How to shut down a multithreaded program (not necessarily gracefully)

I’m using: SWI-Prolog version 8.1.17
I want the code to: I’m running a long running program using the swi-mqtt-pack library that is apparently starting up additional threads for callbacks. There are times when I’m getting a MQTT disconnect message from the MQTT broker and in the callback I’ve set up for that message I want my code to just exit (it runs in a Docker container and will be restarted).

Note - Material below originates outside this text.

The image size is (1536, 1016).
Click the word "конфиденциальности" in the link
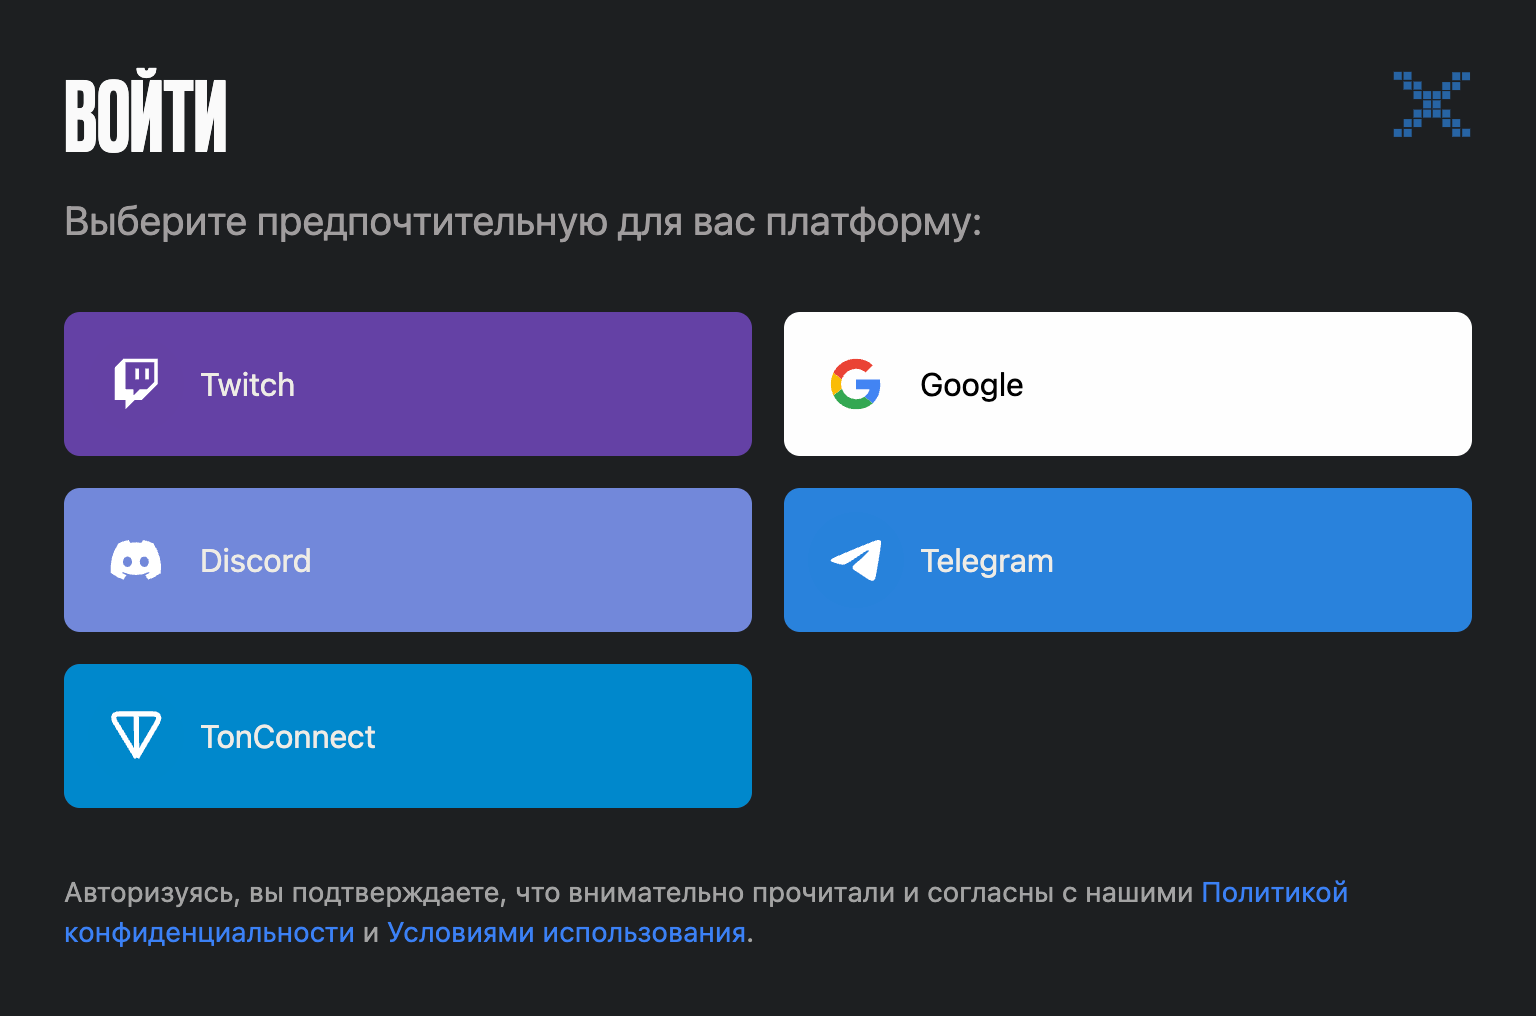coord(209,932)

I am currently trying to exit the program with:
thread_send_message(main, quit).

But sometimes I’ll get a message like:
% The following threads wouldn’t die: [(3,0x16ef3d0)]

So it appears that I’d have to go through each of the threads the program might have started and kill them one by one, but I don’t know how to do this. Since I’m doing this from within a callback it could very well be a subthread that I’m doing this from. The “main” of my code is like:

main :-
setup_signals,
start_servers(swi_mqtt_brain),
wait.

where the start_servers starts up the mqtt connection and registers a callback on_disconnect. It’s in the predicate called by the on_disconnect callback that I want to shut down everything, quit, and let my container be restarted by Docker.

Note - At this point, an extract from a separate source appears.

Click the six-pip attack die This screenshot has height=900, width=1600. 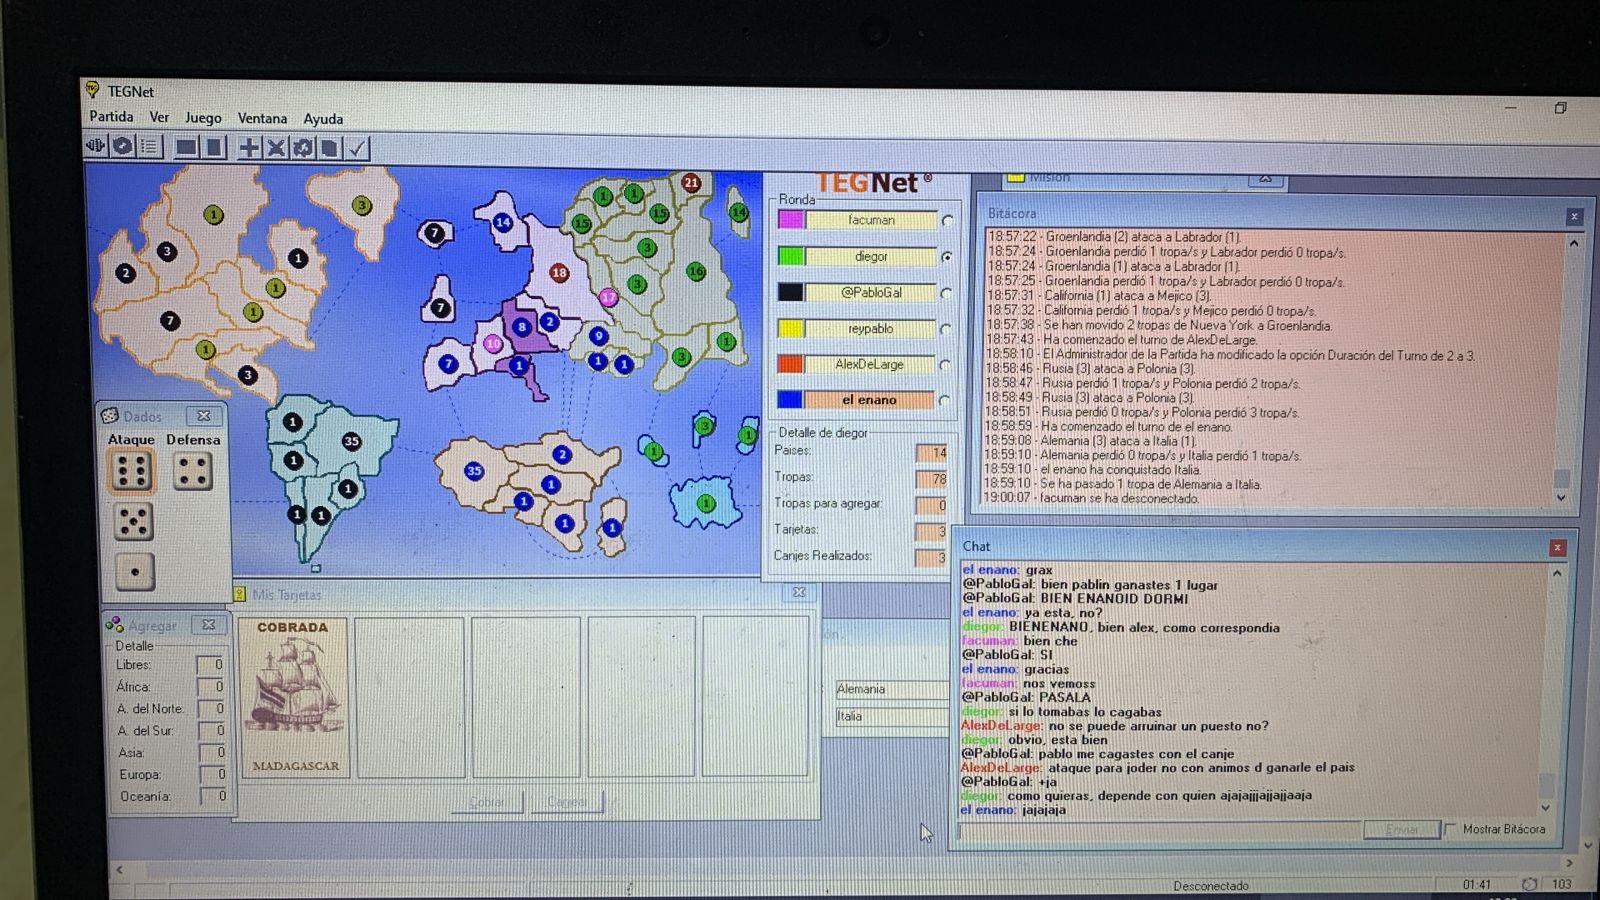pos(132,471)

The machinery tries to do just that, basically killing all threads using thread_signal(Thread, abort) and than it waits for a second for all the threads to come to a halt. If some thread doesn’t stop before the timeout it just calls the OS exit() routine which should exit the process.

Originally only the main thread could call halt/1, but now any thread can call halt/1. Telling main to stop is still fine of course.

I’m invoking my Prolog code as follows:
/bin/sh -c ‘cd /rules; ./brain.pl’

And in brain.pl I’ve got (not showing all the code, just what I hope is needed):

:- initialization(main,main).

main :-
    attach_display_db, 
    setup_signals,
    start_servers(swi_mqtt_brain),
    wait.

setup_signals :-
    on_signal(int,  _, quit),
    on_signal(term, _, quit),
    on_signal(hup, _, reload).

start_servers(ClientId) :-
   connect(ClientId),
   format('-- connect as mqtt client~n'),
   subscribe_all,
   log('brain started'),
   at_halt(format('bye~n')),
   get_short_datetimestamp(Timestamp),
   format('~s brain started~n',[Timestamp]).

quit(_) :-
    get_short_datetimestamp(Timestamp),
    format('~s Quitting on signal~n',[Timestamp]),
    thread_send_message(main, quit).

shutdown_servers :-
   get_short_datetimestamp(Timestamp),
   format('~s brain shutting down~n',[Timestamp]),
   log('brain shutting down'),
   unsubscribe_all,
   disconnect.

wait :-
    thread_self(Me),
    repeat,
        thread_get_message(Me, Msg),
        catch(ignore(handle_message(Msg)), E, print_message(error, E)),
        Msg == quit,
        !,
        shutdown_servers,
        halt(0).

my_on_dis(_,_) :-
   get_short_datetimestamp(Timestamp),
   format('~s MQTT disconnected~n',[Timestamp]),
   quit(_).

So what I’m seeing in the container log when there is a MQTT disconnect is:

20200616 5:50 pm MQTT disconnected
20200616 5:50 pm Quitting on signal
20200616 5:50 pm handle_message quit
20200616 5:50 pm brain shutting down
ERROR: /rules/brain.pl:20: user:main: false
bye

Note the ‘bye’ message at the bottom is the result of at_halt() in setup_servers. The
ERROR: /rules/brain.pl:20: user:main: false
is the initialization line:

:- initialization(main,main).

But the problem is that the SWI Prolog process doesn’t always actually exit - it just seems to stay alive though I don’t know what it’s doing. So the ./brain.pl doesn’t exit, and the container doesn’t exit. I thought that call to thread_send_message(main, quit). in quit/0 would be enough to kill the entire process but it doesn’t reliably.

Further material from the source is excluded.